13. Hukuk Dairesi 2018/141 E. , 2019/7874 K.
"İçtihat Metni"MAHKEMESİ : ... Bölge Adliye Mahkemesi 3. Hukuk Dairesi
... Bölge Adliye Mahkemesi 3. Hukuk Dairesinin yukarıda tarih ve sayısı belirtilen kararının davalı vekilince murafaa talepli olarak temyiz edilmesi üzerine ilgililere çağrı kağıdı gönderilmişti. Murafaa için belirlenen günde davalı ... Yat. Ort. A.Ş. vekili avukat ... ile davacı vekili avukat ... geldi. Hazır olan avukatların sözlü açıklamaları dinlenildikten sonra kararın açıklanması başka bir güne bırakıldı. Yapılan incelemede temyiz dilekçesinin süresinde verildiğinin anlaşılması üzerine gereği konuşulup düşünüldü.
K A R A R
Davacı, davalı şirketten ... ili, ... İlçesi, ... Mah. 1452 ada, 110 parsel, B-Blok, Kat:5, 10 numaralı daireyi, kendisine örnek dairenin gösterildiğini ve aynı özellikleri taşıyacağının söylenmesi üzerine inşaat halindeyken ve 06.03.2014 tarihinde 560.000,00.-TL"ye satın aldığını, eşinin dairenin son halini görmek için binayı gezdiğinde mutfak ve tavanda hacimsel küçülmelerin olduğunu, estetik olarak kötü göründüğünü, genel olarak konut projelerinde banyo ve tuvalet mahallerinin düşey olarak alt alta gelmesi ve salon ile mutfakta asma tavan olmaması gerektiğini, davacının söz konusu ayıbı görür görmez davalı şirkete ihtarname çektiğini, matbu ve tek taraflı olarak davalı lehine hükümler içeren satış vaadi sözleşmesinin haksız şart niteliğinde olduğunu, sulh hukuk mahkemesinde yaptırdıkları delil tespitine göre taşınmazın değerinde büyük oranda düşme olduğunu ileri sürerek ve fazlaya ilişkin hakkını saklı tutarak şimdilik 10.000,00.-TL olmak üzere dava konusu taşınmazda meydana gelen değer kaybının ve tespit dosyasında yapılan yargılama giderlerinin tahsilini talep etmiş, yargılama sırasında talebini 67.760,00.-TL olarak ıslah etmiştir.

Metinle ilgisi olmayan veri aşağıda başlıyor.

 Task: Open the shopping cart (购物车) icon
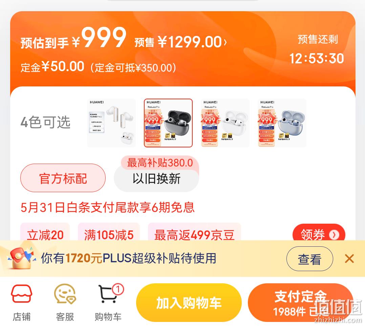click(108, 294)
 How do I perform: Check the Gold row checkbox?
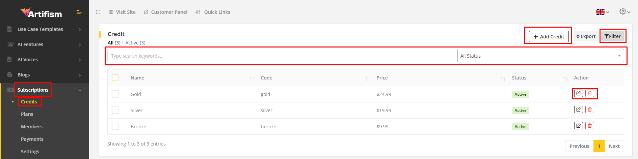click(115, 94)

Davalı, davacıya örnek dairenin bire bir aynısının taahhüt edilmediğini ve teslim edilen dairenin ayıplı olmadığını, davacıya bu hususu 23.07.2015/220 tarih ve sayılı yazıyla açıkladıklarını, sözleşmenin 14.5. maddesinde konut projesinin yapımı sırasında yönetimsel ve teknik zorunluluk sayılacak hallerde her türlü değişikliğin yapılabileceğinin belirtildiğini, dairenin davacıya 26.10.2015 tarihinde teslim edildiğini, tespit davasında alınan raporun taraflı, eksik, fahiş olduğunu ve gerçeği yansıtmadığını savunarak davanın reddini talep etmiştir.
İlk Derece Mahkemesi"nce, davanın kabulü ile 10.000,00 TL."nin dava tarihinden itibaren yasal faizi ile, 57.760,00 TL."nin ıslah tarihinden itibaren yasal faizi ile davalıdan tahsiline karar verilmiş; hükme karşı davalı istinaf talebinde bulunmuştur.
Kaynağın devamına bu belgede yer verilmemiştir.